CRAMPED: Some of the dogs found in the living room CRAMPED: Some of the dogs found in the living room

THREE generations of a family neglected the needs of 15 dogs in a house so full of rubbish police officers considered using ropes to reach rooms.

The whippets, a Portuguese podengo, a greyhound and a daschund, were found in cages in and around the semidetached house in Catterick, North Yorkshire, as the Environment Agency executed a search warrant last May.

Yesterday, Northallerton magistrates heard that the house in Mowbray Road, where dog show enthusiast Joan Wright, 83, lived with son Jonathon, 54, contained narrow passageways formed between mountains of broken and hoarded items.

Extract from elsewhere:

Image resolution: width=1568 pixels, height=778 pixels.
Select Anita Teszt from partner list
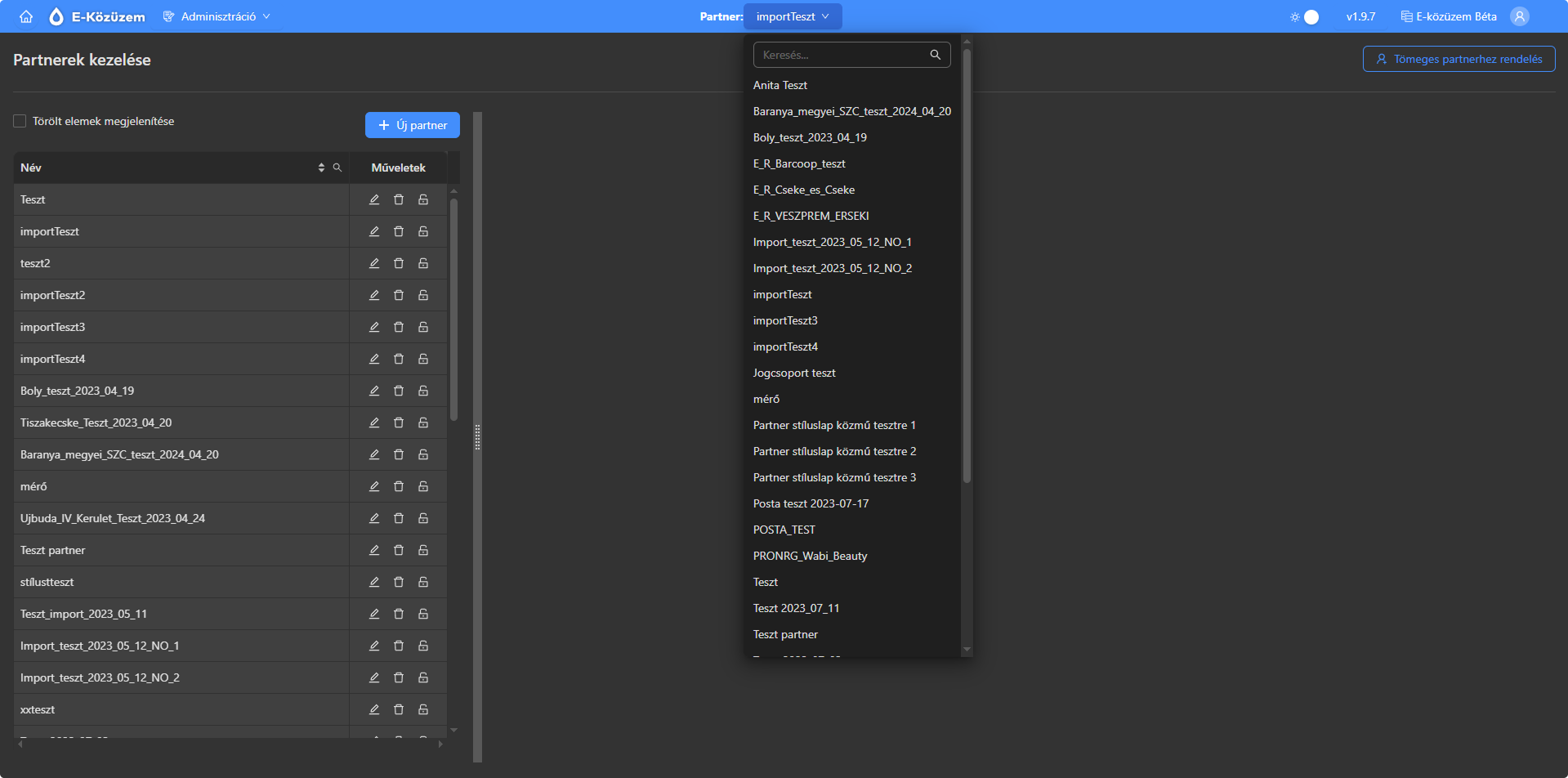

Sergeant Kevin Graham said he found buckets of dog faeces inside and outside the house and he was only able to enter one room upstairs, which was extremely dirty.

“It was very smelly indeed,” he said. “It was more than cluttered, that would be a gross understatement. I have never seen a house so piled high. It was verging on dangerous.”

Kevin Campbell, for the RSPCA, said while Joan Wright’s granddaughter, Nicola, 32, and Jonathon Wright excercised the dogs in a field, their run in the back garden was hampered by piles of scrap metal.

Darlington vet Michaela Wright said ten dogs had conjunctivitis and five had dental disease.

Four, which were originally taken into RSPCA care, have since been put down.

Darlington Dog Show judge Peter Broadbent told the court that Mrs Wright’s dogs had always been in an excellent condition while Joan Wright insisted her home had been “spotlessly clean”, all the dogs’ needs were met and they never suffered.

Nicola Wright, who admitted failing to ensure six dogs had a suitable living environment, and Jonathon Wright, found guilty of the same charge, were given two-year conditional discharges with £250 and £500 costs respectively.

Joan Wright was convicted of the same charge and failing to protect the dogs from suffering and disease. She was given a two-year conditional discharge with £500 costs.

Ten of the 11 surviving dogs will be rehomed while the surviving dog will be returned to Joan Wright under supervision.